C’est par ces slogans que le candidat a été reçu par ses militants à Diébougou venus des villages de la province de la Bougouriba et du Ioba voisin. Les différents délégués du parti, le secrétaire général adjoint de la section provinciale de la Bougouriba et le secrétaire général de la section du Ioba, ont appelé les militants à voter Ram Ouédraogo. « Ram Ouédraogo est la clé de voûte de notre développement. C’est avec lui que nous sortirons de notre misère. Avec lui, nous combattrons la violence, la famine, la grande criminalité, la destruction de la nature, les grandes endémies... », a affirmé le secrétaire général de la section provinciale du Ioba, Kambi Bè.

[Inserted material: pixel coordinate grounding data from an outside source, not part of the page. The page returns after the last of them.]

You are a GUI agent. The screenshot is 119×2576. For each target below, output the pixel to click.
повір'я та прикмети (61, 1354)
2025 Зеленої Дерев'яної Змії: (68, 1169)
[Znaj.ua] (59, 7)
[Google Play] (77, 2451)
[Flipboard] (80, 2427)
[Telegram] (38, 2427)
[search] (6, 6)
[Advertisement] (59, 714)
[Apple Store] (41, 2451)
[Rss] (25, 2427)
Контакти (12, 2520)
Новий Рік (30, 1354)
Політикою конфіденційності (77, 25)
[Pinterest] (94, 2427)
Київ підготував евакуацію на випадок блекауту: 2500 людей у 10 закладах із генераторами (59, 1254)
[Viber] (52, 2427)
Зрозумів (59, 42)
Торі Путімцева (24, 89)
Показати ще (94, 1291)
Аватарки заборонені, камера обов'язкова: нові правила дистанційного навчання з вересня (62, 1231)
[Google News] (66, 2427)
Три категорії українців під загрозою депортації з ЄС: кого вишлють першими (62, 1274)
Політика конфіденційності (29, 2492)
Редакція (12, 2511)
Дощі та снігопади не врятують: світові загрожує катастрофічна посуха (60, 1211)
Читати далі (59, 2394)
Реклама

Sié Luc Kam, représentant des jeunes est convaincu que Ram Ouédraogo a de nombreux projets pour les jeunes « Nous allons le voter mais il ne faudra pas qu’il nous oublie comme les autres. Nous avons toujours voté pour les autres. Et dès lors qu’ils sont élus, ils ne pensent plus à nous. Nous n’avons pas encore vu le changement promis... », a martelé celui-ci. La représentante des femmes, elle, a demandé des forages, des dispensaires...Hamidou Ouédraogo du village de Bapla-Birifor, espère, lui-aussi, un changement pour le Burkina avec Ram Ouédraogo. Le candidat lui-même, dans son adresse, a dit à ses militants : « je ne suis pas venu pour faire des promesses démagogiques.

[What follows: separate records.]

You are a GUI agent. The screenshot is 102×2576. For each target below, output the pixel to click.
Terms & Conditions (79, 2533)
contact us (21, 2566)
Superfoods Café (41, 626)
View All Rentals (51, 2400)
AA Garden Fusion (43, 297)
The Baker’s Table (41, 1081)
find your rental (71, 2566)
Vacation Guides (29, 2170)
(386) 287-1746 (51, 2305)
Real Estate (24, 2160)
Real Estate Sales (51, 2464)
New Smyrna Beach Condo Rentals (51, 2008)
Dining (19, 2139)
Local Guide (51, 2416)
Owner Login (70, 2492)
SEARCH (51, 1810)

C’est ensemble que nous allons apprendre à pêcher. Si nous gagnons, nous allons travailler ensemble à la modernisation de l’agriculture. Ensemble, nous allons construire des dispensaires, des écoles... ».

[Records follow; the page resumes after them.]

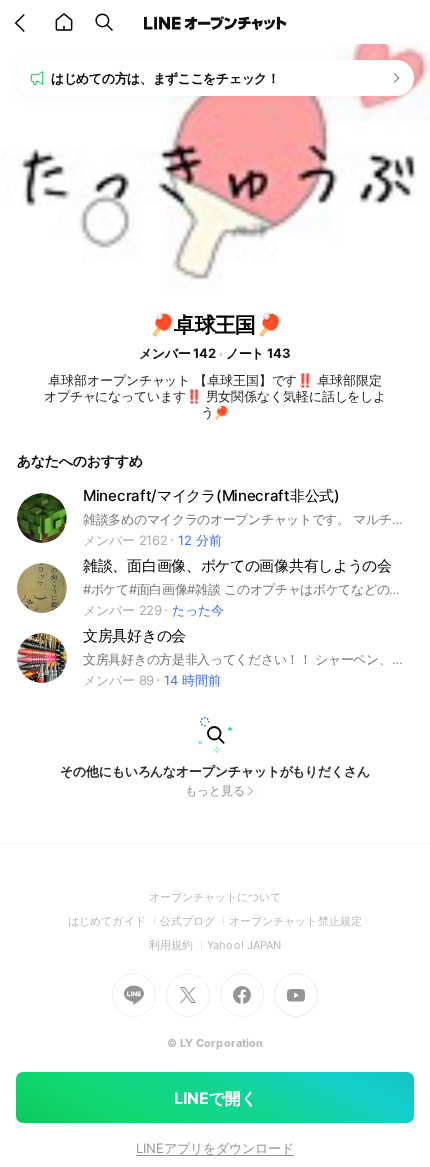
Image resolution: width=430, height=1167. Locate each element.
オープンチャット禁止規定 (295, 921)
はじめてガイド (113, 921)
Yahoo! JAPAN (244, 945)
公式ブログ (194, 921)
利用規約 (178, 945)
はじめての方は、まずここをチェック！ (165, 78)
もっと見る (215, 790)
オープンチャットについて (215, 897)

Le candidat Ram Ouédraogo, a appelé les populations à choisir son programme qui, selon lui, est à même de conduire le Burkina sur la voie du développement. « Blaise Compaoré est fatigué, le Congrès pour la démocratie et le progrès (CDP) est fatigué. Le pays a besoin d’autres dirigeants...Populations de la Bougouriba, votez notre programme qui est le meilleur, le meilleur. L’heure de la vérité a sonné. Il faut sanctionner le pouvoir en votant pour le changement.. », a-t-il dit à l’endroit de ses militants.

Ram Ouédraogo est convaincu qu’il va gagner cette élection. « On va gagner. Mais pour gagner, il faut voter et bien voter. Il faut être vigilant, pour empêcher nos adversaires de frauder pour gagner. Dans ce pays, tous ceux qui ont gagné à des élections ont toujours utilisé la fraude... », affirme-t-il à ses militants. « Le 13 novembre prochain, le Burkina aura un nouveau président et c’est Ram Ouédraogo.

Au soir du 13 novembre 2005, le drapeau du RDEB flottera à la présidence du Faso...) » a-t-il lancé, convaincu. Après ce meeting, Ram Ouédraogo a mis le cap sur Bouroum-Bouroum, Batié, et Gaoua où il a eu respectivement des rencontres avec les militants et des meetings pour les deux dernières localités citées.

Avant Diébougou, il a rencontré dans la matinée, ses militants à Pâ, Founzan, Oronkua et Dano.